>> BEGIN

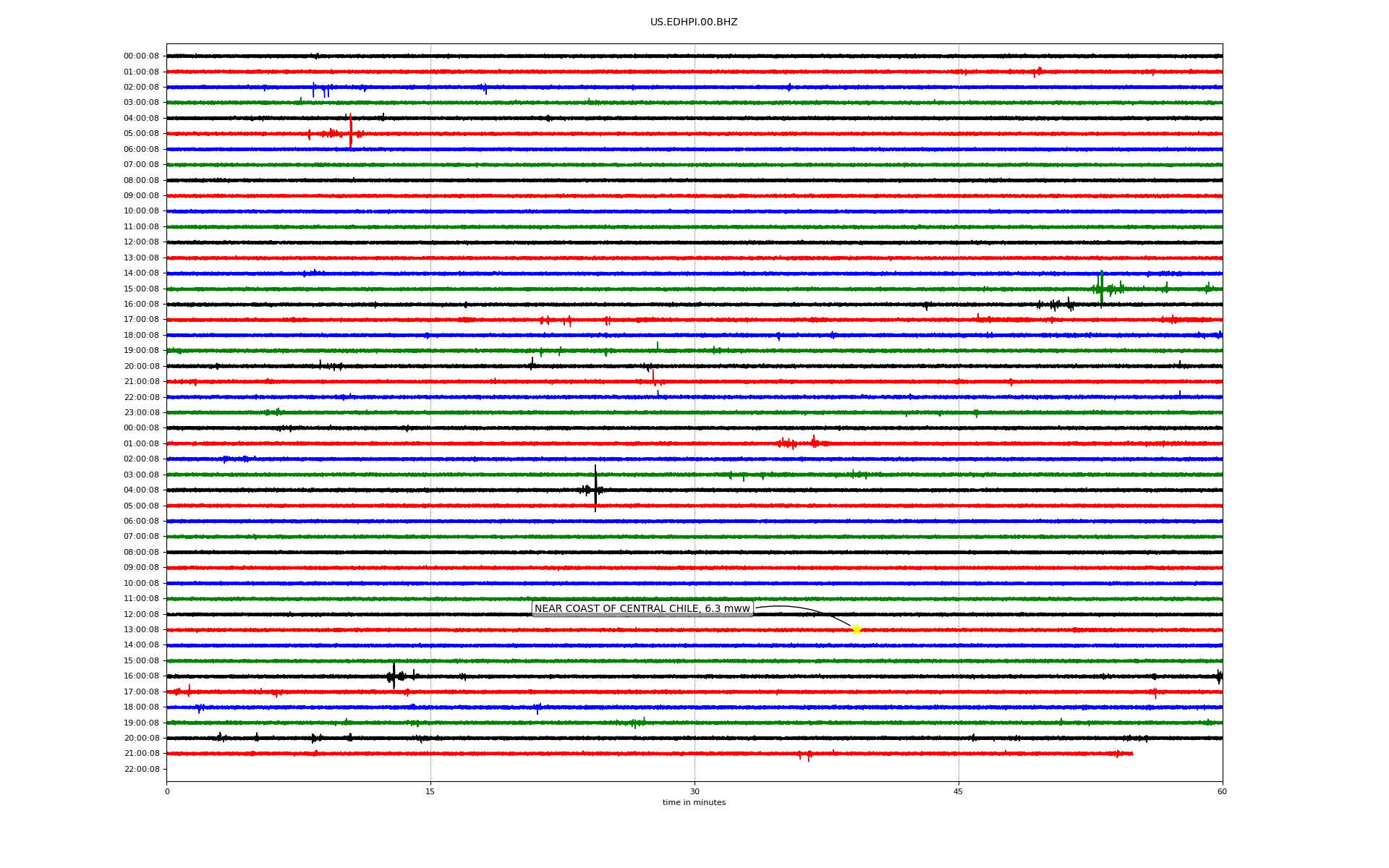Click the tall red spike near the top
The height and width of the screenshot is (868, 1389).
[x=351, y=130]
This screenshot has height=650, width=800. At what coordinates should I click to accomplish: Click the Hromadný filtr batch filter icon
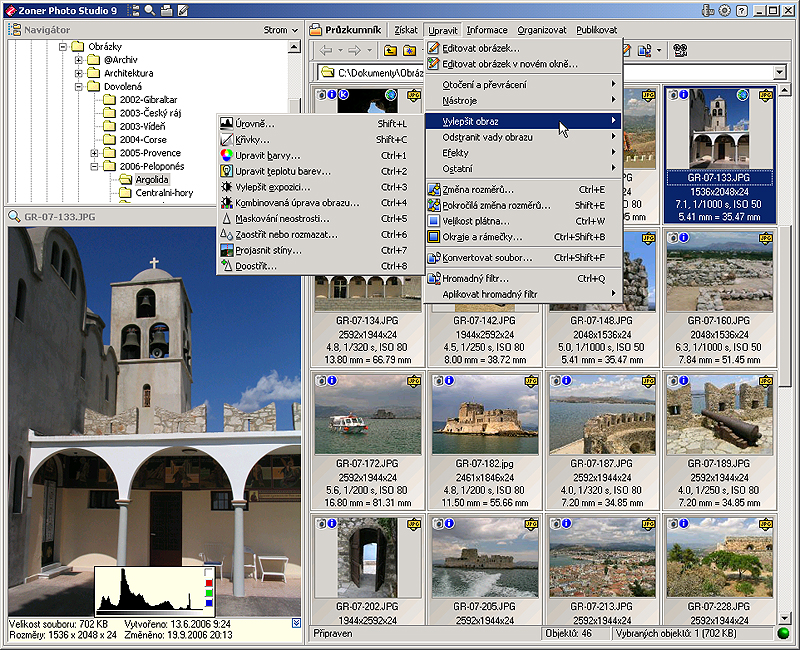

>> END
>> BEGIN

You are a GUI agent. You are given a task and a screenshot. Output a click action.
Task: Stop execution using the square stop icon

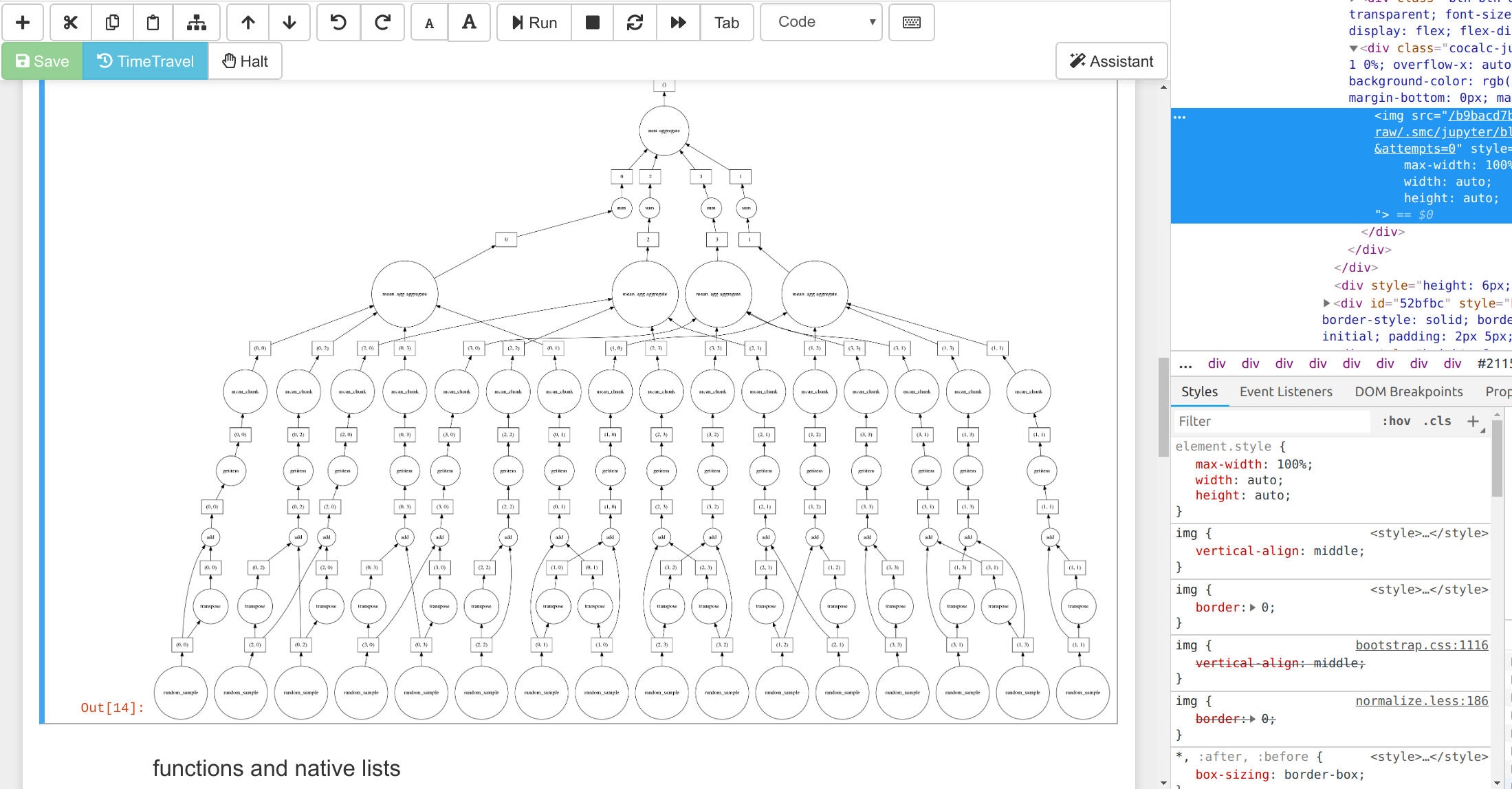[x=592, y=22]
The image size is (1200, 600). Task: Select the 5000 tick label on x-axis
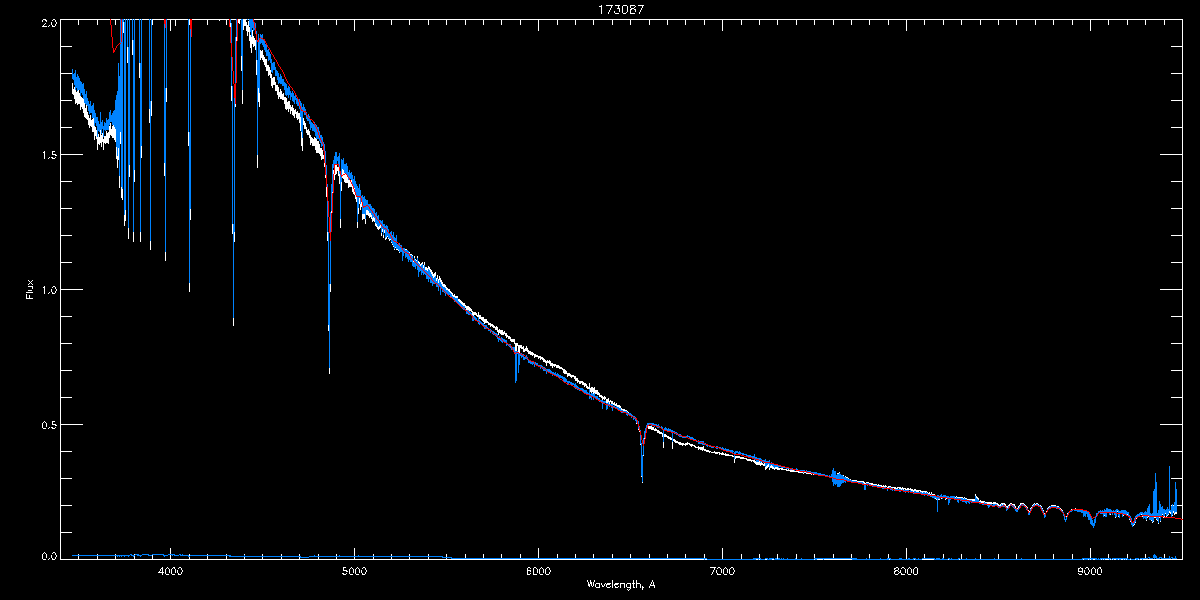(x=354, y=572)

>> END

● What is needed:
Recast the rows between the line holding "The image size" and the line holding "(x=354, y=572)", inclusive, as a numbered list, leaving out blank lines and the pictures.

● Written reply:
1. The image size is (1200, 600). Task: Select the 5000 tick label on x-axis
2. (x=354, y=572)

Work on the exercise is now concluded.